Completa quanto segue:
[A] Elenca tutti gli argomenti trattati nella chiacchierata secondo la prima frase della conversazione riportata qui sotto.
[B] Aggiorna il passo della conversazione riportata qui sotto da "Tu parti da" fino a "di vista scientifico." compreso, mettendo "cammino" al posto di "percorso".

Estratto:
In una lunga chiacchierata in diretta Facebook con Niccolò Fabi abbiamo parlato del potere terapeutico delle parole e della musica, di empatia e compassione, di obiettivi, di medicina integrata e di vibrazioni che curano.
Abbiamo condiviso con tutti voi la nostra visione e il nostro sentire, lo stesso che ci ha fatto incontrare e iniziare un tratto di strada insieme.

Questo post è tratto da quella conversazione.

 

S.M.
Le persone mi contattano spesso dicendo che negli ultimi anni hanno trovato conforto in me. E lo stesso è per te: le persone trovano conforto nelle tue poesie, nelle tue canzoni e nei tuoi testi, sono una grande fonte di cura per il loro sentire, dei tramiti per sentirsi meglio.
Questo incontro vuole essere un atto di gratitudine per queste persone che ci seguono e ripongono in noi la loro fiducia.

 

N.F.
Abbiamo due ruoli, due compiti diversi, ma che ho sempre pensato possano essere complementari. Con le mie canzoni, nella scrittura, mi occupo di emotività, ma subisco anche molto il fascino dell'aspetto scientifico, che non toglie comunque il romanticismo. Mi affascina il fatto che dietro alla rabbia e al dolore ci siano dei processi chimici, che non sia magia o sentimentalismo, ma che sia il nostro corpo a reagire in maniera fisica, manifestando quelle che diventano le nostre emozioni.
Quindi, pur partendo da un aspetto etereo, rimango affascinato dall'interrelazione che esiste a livello emotivo tra il corpo e la nostra parte spirituale.
Tu parti da una preparazione scientifica e probabilmente hai fatto il percorso opposto. Arriviamo poi allo stesso punto partendo dai due estremi opposti, tu affascinato dalle persone che si occupano di emozioni da un punto di vista artistico e io affascinato dalle persone che se ne occupano da un punto di vista scientifico.

 

S.M.
Si, è così, dedicarmi ad una disciplina altamente scientifica e specialistica come la rianimazione mi ha permesso di relazionarmi quotidianamente con la morte, da lì sono nate parecchie riflessioni, da come interagiamo con le nostre emozioni, a ciò che porta ai grandi scompensi della nostra vita. Quanto tutto questo è legato all'aspetto chimico e quanto all'aspetto energetico, animico?

 

N.F.
Tempo fa una dichiarazione di Carlo Rubbia mi aveva colpito; diceva che osservando l'infinitamente piccolo al microscopio si sia portati ad ammettere l'infinitamente grande, come se si andasse in profondità, ma per giustificare tutto quell'incredibile ordine che si sta trovando si debba spalancare una porta che porta altrove, e lì non basta più la scienza, si entra in un'altra dimensione e questo è quello che ho sempre sentito.
La radice della parola rianimazione è la parola anima, tu agisci in un territorio di confine, tra quello che è comprensibile e quello che non lo è.

 

S.M.

Informazioni sulla fonte:
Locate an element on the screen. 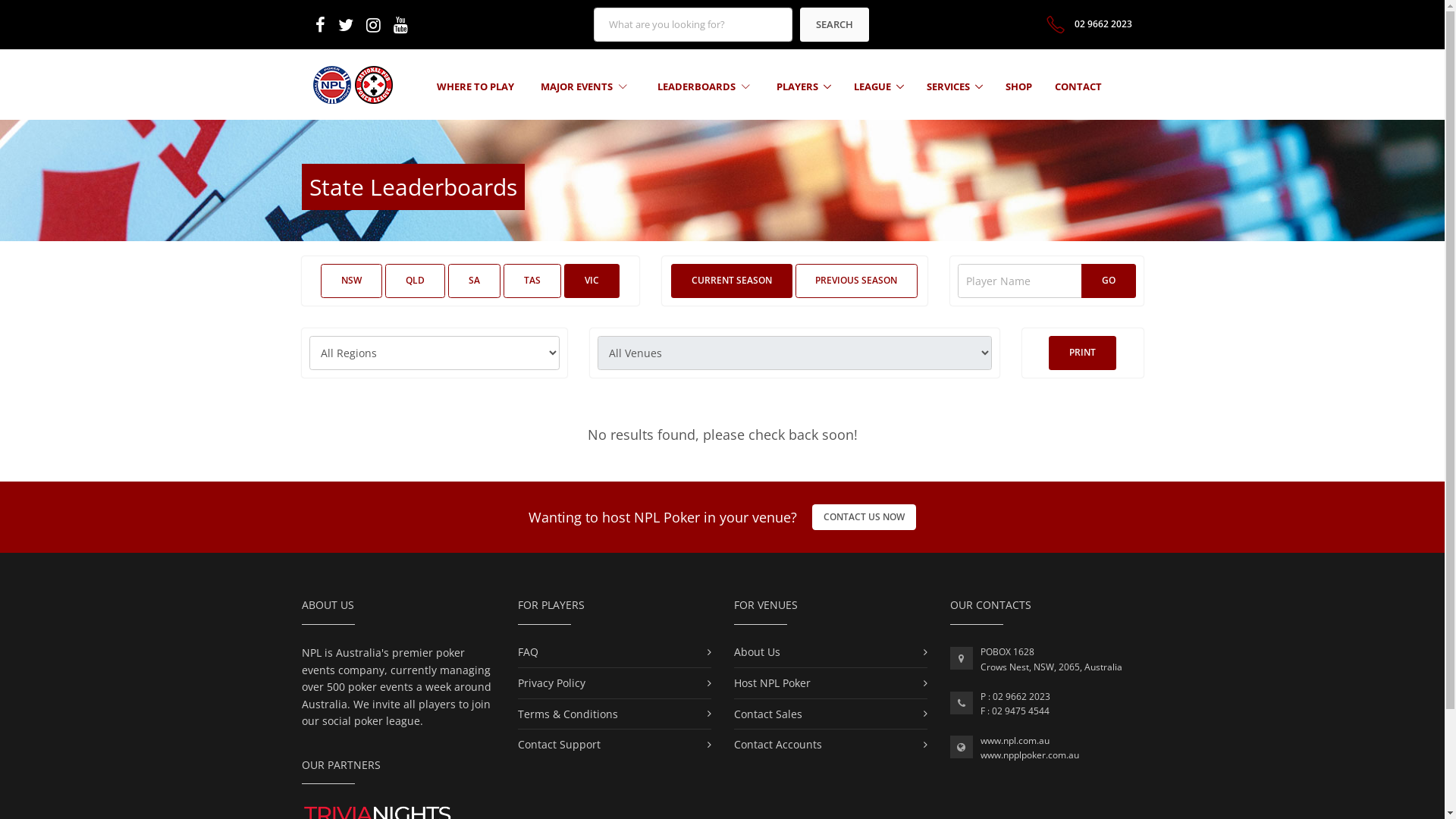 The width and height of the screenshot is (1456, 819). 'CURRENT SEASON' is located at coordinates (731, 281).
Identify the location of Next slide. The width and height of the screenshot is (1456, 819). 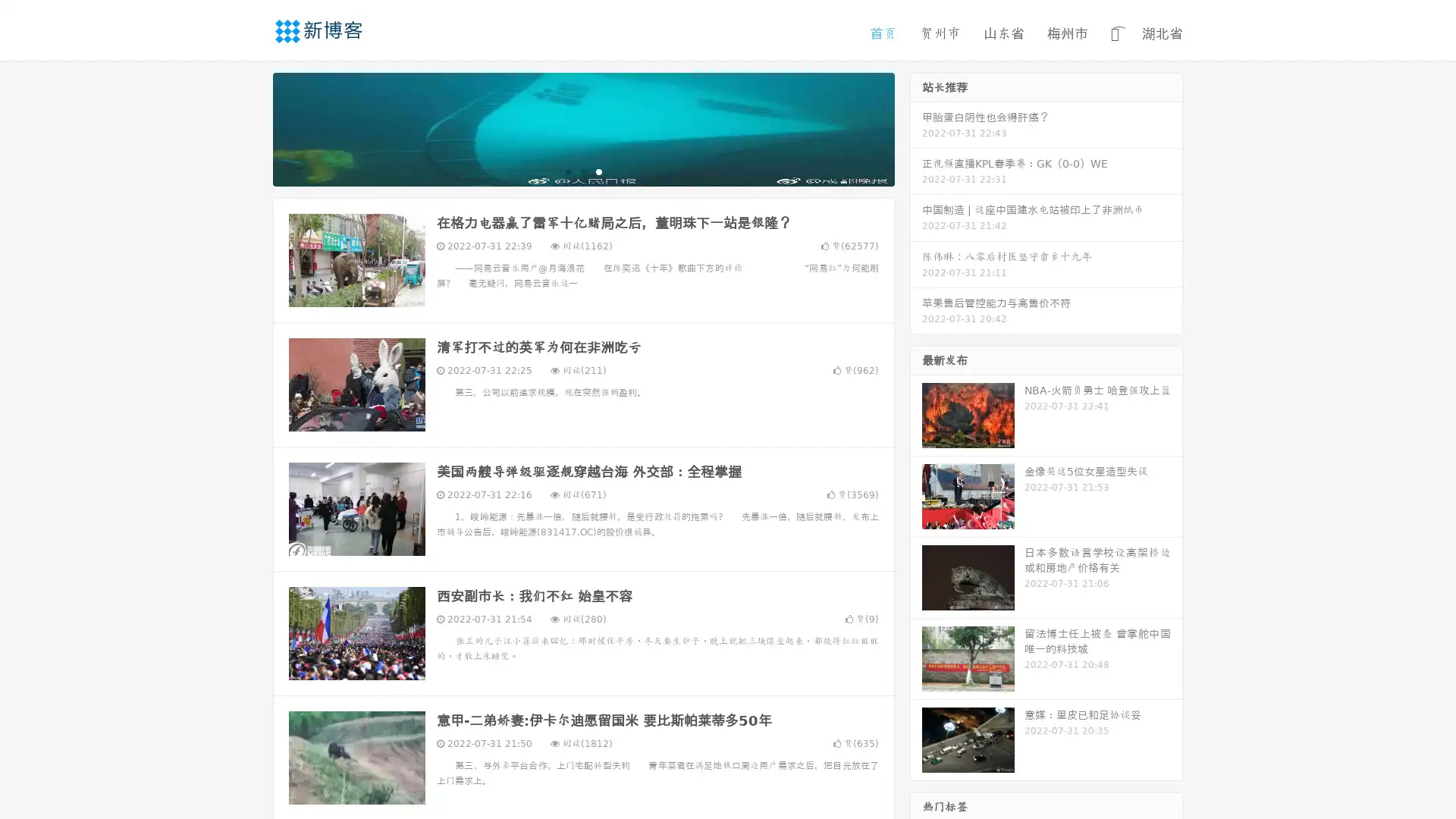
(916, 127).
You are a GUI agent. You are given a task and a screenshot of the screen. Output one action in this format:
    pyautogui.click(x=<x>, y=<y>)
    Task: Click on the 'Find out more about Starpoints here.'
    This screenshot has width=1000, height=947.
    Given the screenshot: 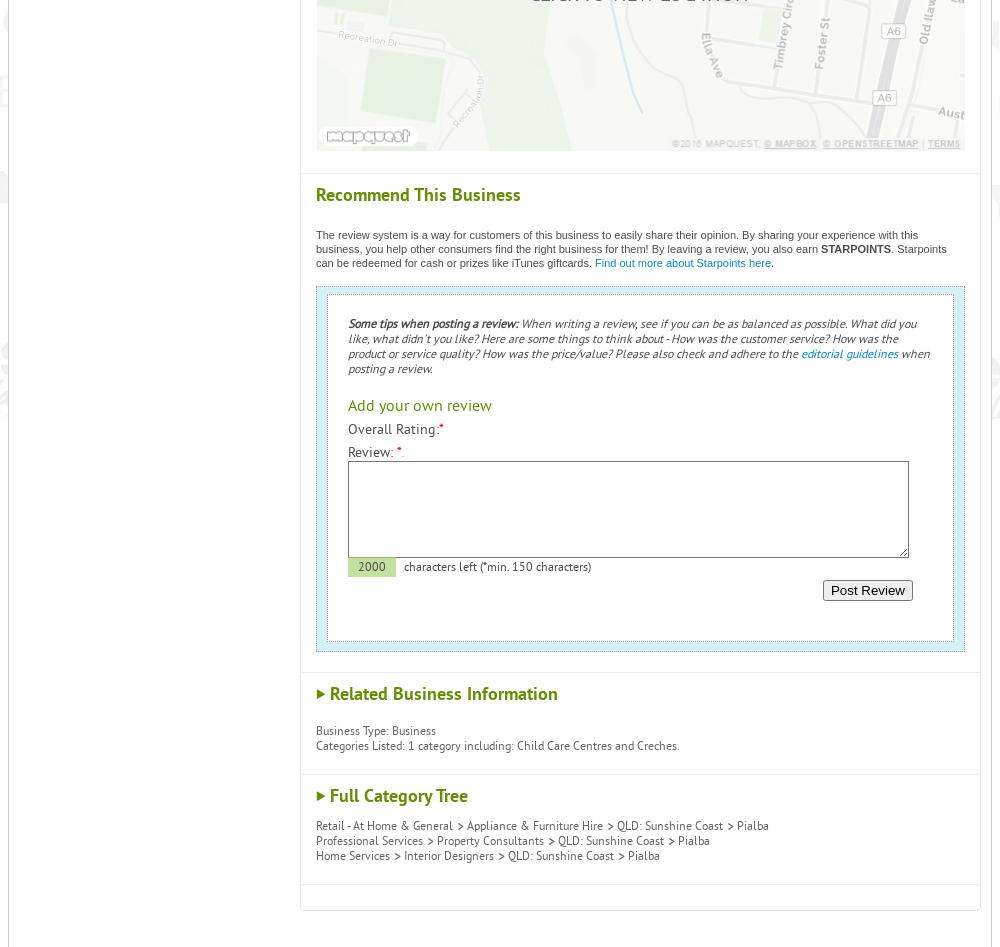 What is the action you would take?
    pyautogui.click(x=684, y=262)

* * *

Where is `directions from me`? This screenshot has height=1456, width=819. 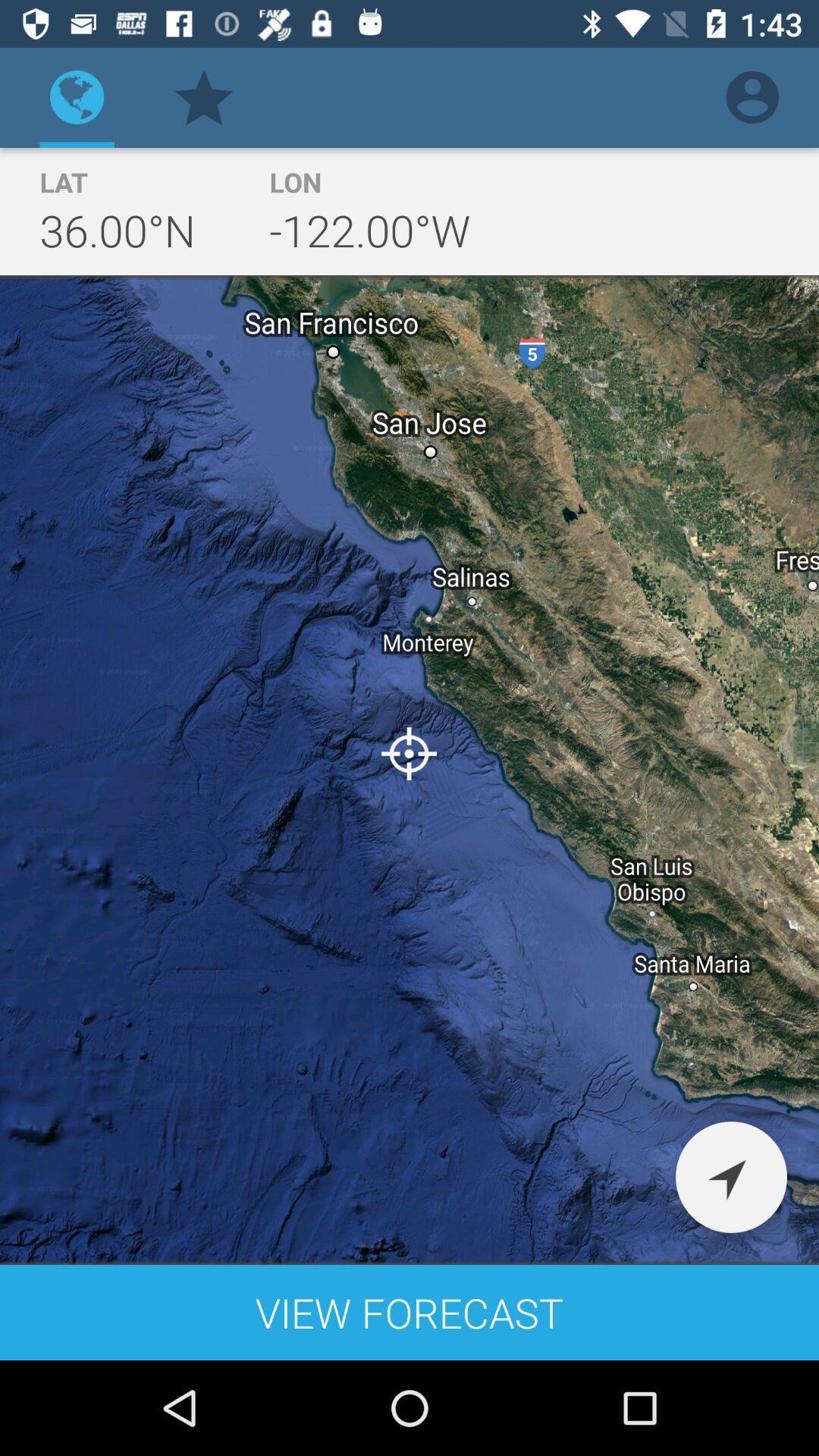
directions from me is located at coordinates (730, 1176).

Elenco delle risposte:
[A]
- il potere terapeutico delle parole e della musica
- empatia e compassione
- obiettivi
- medicina integrata
- vibrazioni che curano

[B]
Tu parti da una preparazione scientifica e probabilmente hai fatto il cammino opposto. Arriviamo poi allo stesso punto partendo dai due estremi opposti, tu affascinato dalle persone che si occupano di emozioni da un punto di vista artistico e io affascinato dalle persone che se ne occupano da un punto di vista scientifico.